Attacks by militant groups in northeast Nigeria have led thousands of people to seek refuge in Cameroon over recent days, some sleeping in schools and churches, the United Nations refugee agency (UNHCR) said.
Last week militant groups from Nigeria crossed the border and attacked villages on the Cameroon side, slitting the throats of three people in a Catholic church in the village of Assighassia, burning down police stations and a local cotton company, UNCHR reported.
"The UNHCR is very concerned that even once they have crossed into Cameroon, they are still being pursued by insurgents and we have already started to relocate some of the refugees to a refugee camp where they can enjoy safer conditions," said UNHCR spokesman Adrian Edwards.
The attacks in the past three weeks in the Gwoza area of Nigeria's Borno state pushed the number of Nigerian refugees in Cameroon to some 39,000, according to local authorities, including 19,633 who have been registered by the UNHCR.

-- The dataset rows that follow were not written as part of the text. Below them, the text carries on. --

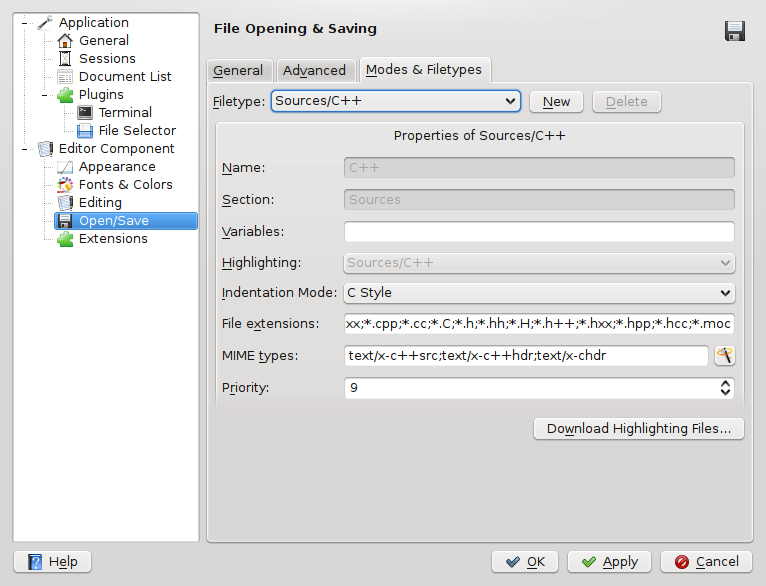
Task: Collapse the Editor Component tree branch
Action: [x=23, y=149]
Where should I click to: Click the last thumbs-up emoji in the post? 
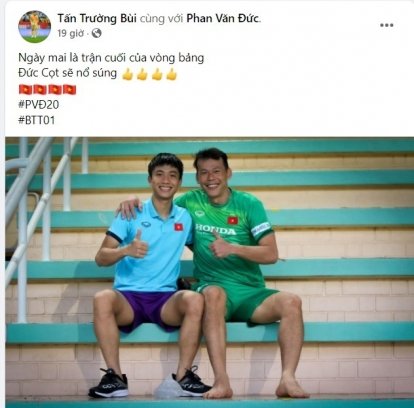coord(171,74)
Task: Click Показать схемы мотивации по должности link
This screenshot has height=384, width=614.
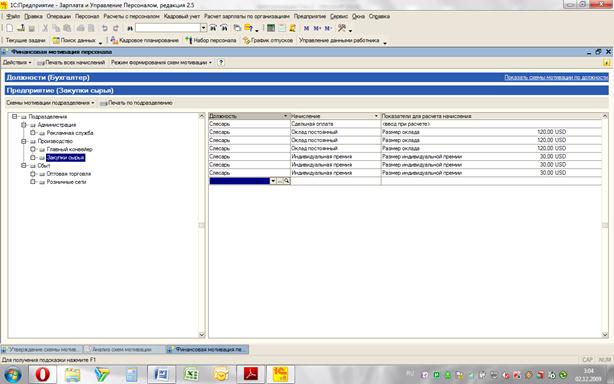Action: 556,78
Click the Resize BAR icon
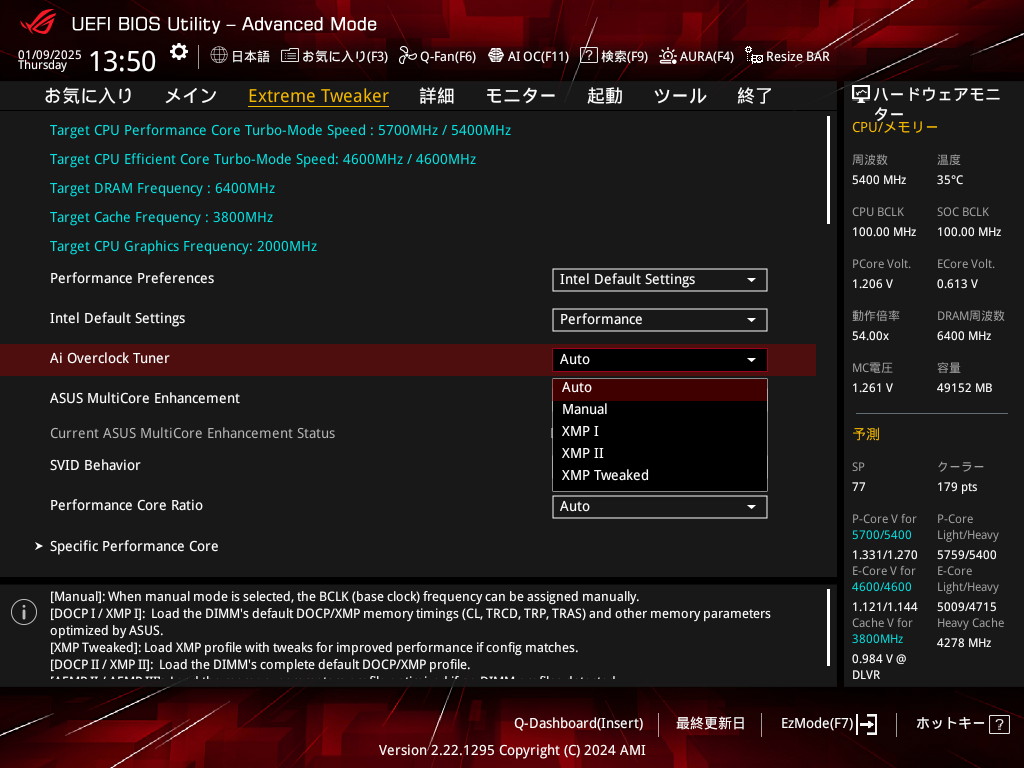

UNHCR has begun to move 80 of the new refugees, mainly women and children, from Koza near the border to the refugee camp of Minawao, some 120 km (75 miles) from the frontier. The camp is already hosting some 6,000 Nigerian refugees who were moved from the border in 2013 and 2014.
"They told us that when their homes were attacked some days ago in Gokou, in Nigeria's Borno State, their husbands had sent them with their children to hide in the surrounding mountains," Edwards said after speaking to some of the refugee women.
"They later saw heavy smoke coming from their village, which made them fear insurgents had burnt their homes. They waited until night time and had to walk some 30 km (19 miles) to Koza. They have had no news of their husbands," he added.
The UN agency did not name the insurgents who had carried out the attacks, but the largest insurgent group in northeast Nigeria is Boko Haram, a Sunni jihadist movement whose name means "Western education is forbidden."
Boko Haram has killed thousands since launching an uprising in 2009 to establish an Islamic state in religiously mixed Nigeria, and is by far the biggest threat to Nigeria's economy.